Regular readers of this column may have gathered now that when it comes to holidays, I'm a devotee of the 'Bah, Humbug' Christmas tradition. Every year I get sucked into a whirling vortex of panicking people at a shopping centre at 5.55pm on Christmas Eve and emerge with a twelve pack of socks and last April's Easter Eggs to be shared out between visibly deflated family members.

Every year I decide that resolutions are useless for a variety of reasons, then halfheartedly try for a size 8 on the basis that I can't afford to go to Tesco anyway.

Not so this year. This year my loosely-termed resolution is to rearrange my boundaries. By the time you read this, I will be dead. Actually no, I won't, I'll be in Egypt on the first family holiday I've been on since I was sixteen (in Italy - all I remember is my father's face going puce outside the Duomo trying to control three teenage girls amongst all the swarthy Florentine brawn on Vespas and the unfortunate spaghetti-throwing incident that followed).

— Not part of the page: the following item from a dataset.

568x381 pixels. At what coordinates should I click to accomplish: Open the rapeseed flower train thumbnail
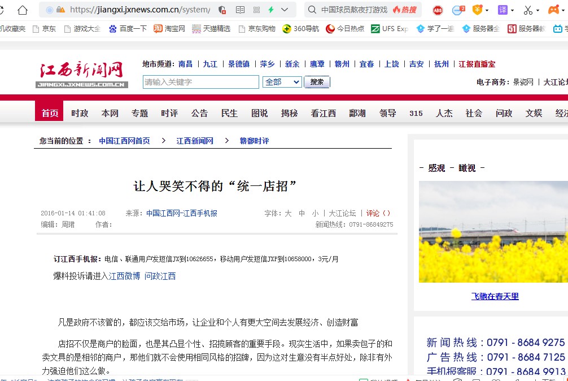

So, in the interest of family togetherness, breaking old boundaries and, er, gawking at disinterred mummies, I'll be eschewing January Sales for trips down the Nile, a monumental change in not only location but attitude. I'm set in my ways. I don't do sun. I don't do sightseeing. I get frustrated when I'm with my family in a confined space for an extended period of time. Especially if spaghetti is involved.

Sometimes a full and frank appraisal of the year is needed. Fully and frankly, if my 2009 was graded, I'd just about scrape a C. It started promisingly, with a job, a degree and a great boyfriend. 1 January was rung in with a bubble bath and a White Russian (the cocktail, not the man). Then it lost momentum and gradually petered out, eventually turning me into a hermit-like Howard Hughes figure with Kleenex boxes for shoes who constantly made excuses for herself and her woes.

I can't change my circumstances. However, my attitude could do with a bit of a tune-up. I needed reminding that agonising over an all-expenses paid sun holiday in January was a very foolish move when one considered that the alternative was shivering at home under twelve duvets without a sympathetic mommy on call.

There is never a good time for questioning your life choices, but if there was, surely the end of a year would be the most opportune. The most prevalent question at the moment for myself and many other people is a hard one: Was 2009 bad because of the recession, or because of me?